**Task prompt:** Return every line of the records that includes the string "will".

○ ○ ○

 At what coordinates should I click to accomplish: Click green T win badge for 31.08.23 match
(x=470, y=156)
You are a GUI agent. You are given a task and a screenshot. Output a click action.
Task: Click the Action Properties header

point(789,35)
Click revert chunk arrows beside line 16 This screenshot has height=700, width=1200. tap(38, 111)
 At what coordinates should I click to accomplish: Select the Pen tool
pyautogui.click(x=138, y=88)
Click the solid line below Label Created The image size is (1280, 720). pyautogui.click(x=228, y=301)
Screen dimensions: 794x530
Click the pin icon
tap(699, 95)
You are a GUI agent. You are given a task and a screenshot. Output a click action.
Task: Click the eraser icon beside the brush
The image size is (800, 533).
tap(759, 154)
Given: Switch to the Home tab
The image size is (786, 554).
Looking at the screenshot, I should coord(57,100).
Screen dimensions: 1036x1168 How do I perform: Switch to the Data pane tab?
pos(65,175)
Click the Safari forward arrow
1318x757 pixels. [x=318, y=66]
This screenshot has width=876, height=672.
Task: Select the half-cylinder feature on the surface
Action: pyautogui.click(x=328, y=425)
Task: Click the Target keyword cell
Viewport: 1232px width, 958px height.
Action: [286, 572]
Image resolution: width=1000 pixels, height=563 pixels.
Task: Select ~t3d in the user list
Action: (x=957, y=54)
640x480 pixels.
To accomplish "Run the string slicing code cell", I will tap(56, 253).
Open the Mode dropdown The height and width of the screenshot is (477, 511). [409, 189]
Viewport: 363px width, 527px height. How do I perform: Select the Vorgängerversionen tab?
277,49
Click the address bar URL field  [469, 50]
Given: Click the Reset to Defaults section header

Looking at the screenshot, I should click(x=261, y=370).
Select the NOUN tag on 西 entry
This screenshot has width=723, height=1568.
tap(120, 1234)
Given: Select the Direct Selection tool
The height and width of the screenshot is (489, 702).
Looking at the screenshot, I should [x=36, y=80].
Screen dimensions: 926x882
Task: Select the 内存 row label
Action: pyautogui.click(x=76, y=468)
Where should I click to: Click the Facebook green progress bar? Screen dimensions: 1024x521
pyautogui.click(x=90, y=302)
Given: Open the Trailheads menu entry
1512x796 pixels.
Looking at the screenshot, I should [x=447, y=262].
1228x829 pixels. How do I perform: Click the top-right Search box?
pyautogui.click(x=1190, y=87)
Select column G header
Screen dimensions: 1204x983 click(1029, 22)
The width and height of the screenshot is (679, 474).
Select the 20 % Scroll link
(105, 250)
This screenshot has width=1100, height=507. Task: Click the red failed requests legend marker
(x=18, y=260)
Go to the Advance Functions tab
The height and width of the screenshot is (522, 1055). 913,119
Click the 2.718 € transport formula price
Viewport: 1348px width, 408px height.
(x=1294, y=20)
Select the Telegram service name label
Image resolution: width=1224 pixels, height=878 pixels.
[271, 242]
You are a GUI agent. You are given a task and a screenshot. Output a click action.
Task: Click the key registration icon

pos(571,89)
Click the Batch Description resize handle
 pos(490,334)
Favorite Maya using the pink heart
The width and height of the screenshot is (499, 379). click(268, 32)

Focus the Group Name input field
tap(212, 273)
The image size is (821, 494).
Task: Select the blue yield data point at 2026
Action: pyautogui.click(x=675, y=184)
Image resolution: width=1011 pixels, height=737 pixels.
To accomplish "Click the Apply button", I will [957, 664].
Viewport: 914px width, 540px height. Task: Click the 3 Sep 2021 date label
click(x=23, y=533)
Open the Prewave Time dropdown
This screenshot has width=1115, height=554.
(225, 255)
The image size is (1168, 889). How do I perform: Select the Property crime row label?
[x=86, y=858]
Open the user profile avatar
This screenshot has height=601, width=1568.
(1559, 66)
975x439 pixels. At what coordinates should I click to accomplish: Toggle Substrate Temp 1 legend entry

○ ○ ○

**Response to the exercise:**
To accomplish "Run the string slicing code cell", I will tap(56, 253).
To accomplish "Click the Apply button", I will [957, 664].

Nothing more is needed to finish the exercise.